'''

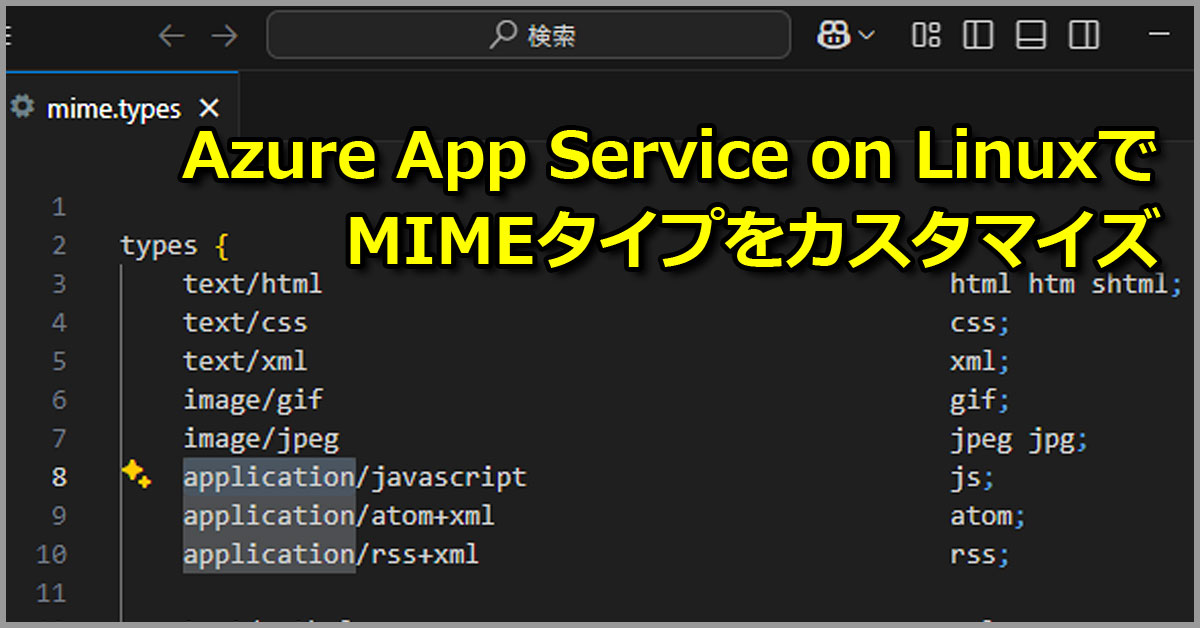Click the text/html entry on line 3
This screenshot has height=628, width=1200.
tap(252, 284)
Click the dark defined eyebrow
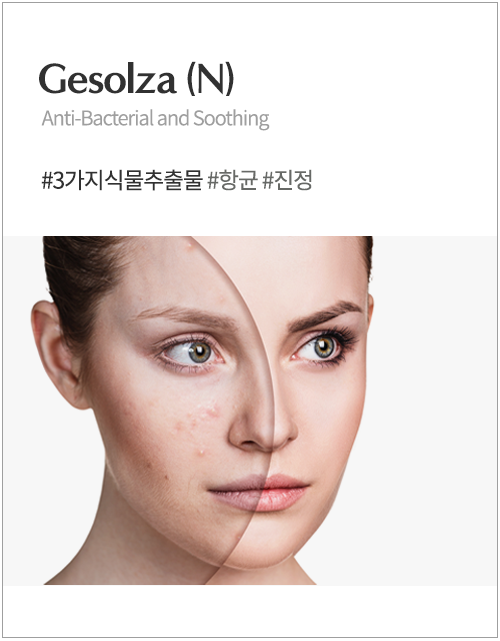The height and width of the screenshot is (641, 500). (x=325, y=315)
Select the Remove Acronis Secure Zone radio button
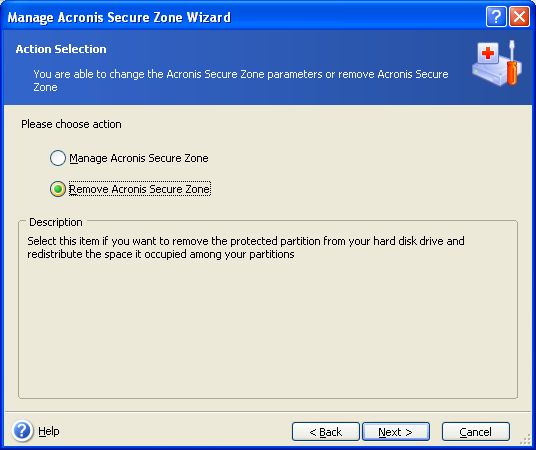 [x=58, y=189]
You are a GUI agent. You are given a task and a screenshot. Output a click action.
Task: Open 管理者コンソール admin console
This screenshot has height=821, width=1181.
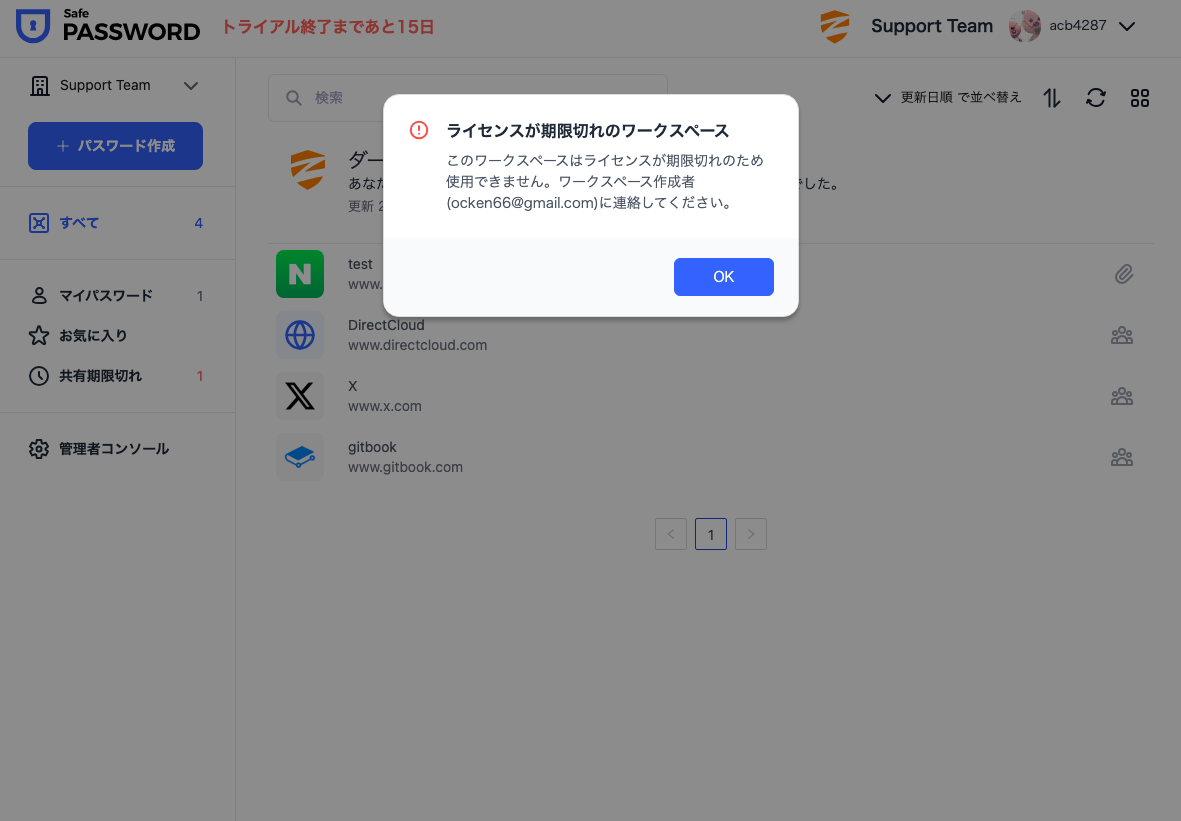113,449
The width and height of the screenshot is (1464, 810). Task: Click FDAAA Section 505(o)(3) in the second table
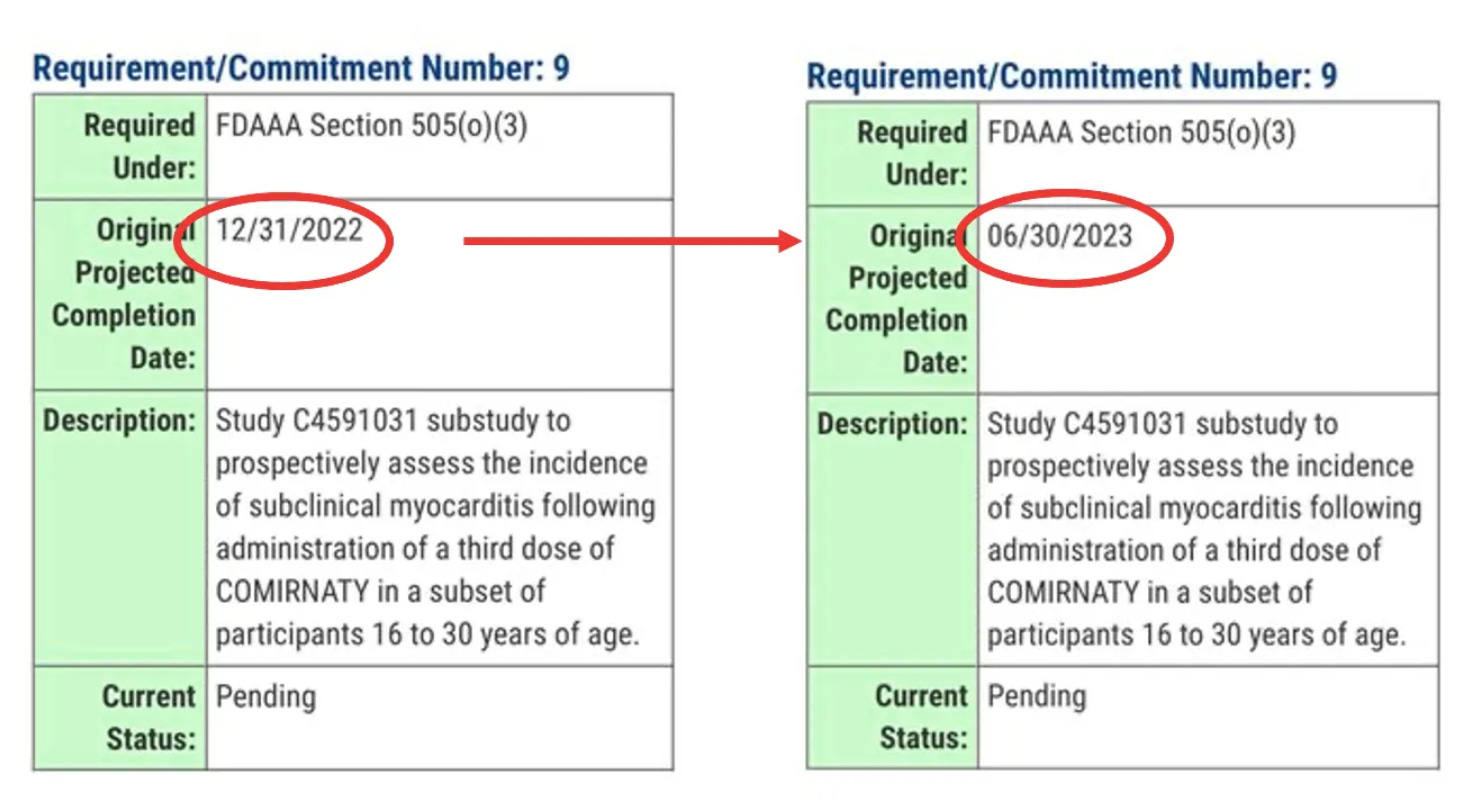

'''

* [REQUEST]: Copy every line of the material above word for word, but leave the pictures out.

* [RESPONSE TO THIS EXERCISE]:
Click the text/html entry on line 3
This screenshot has height=628, width=1200.
tap(252, 284)
Click the dark defined eyebrow
The height and width of the screenshot is (641, 500). (x=325, y=315)
Select the Remove Acronis Secure Zone radio button
 [x=58, y=189]
You are a GUI agent. You are given a task and a screenshot. Output a click action.
Task: Open 管理者コンソール admin console
This screenshot has height=821, width=1181.
113,449
The width and height of the screenshot is (1464, 810). Task: Click FDAAA Section 505(o)(3) in the second table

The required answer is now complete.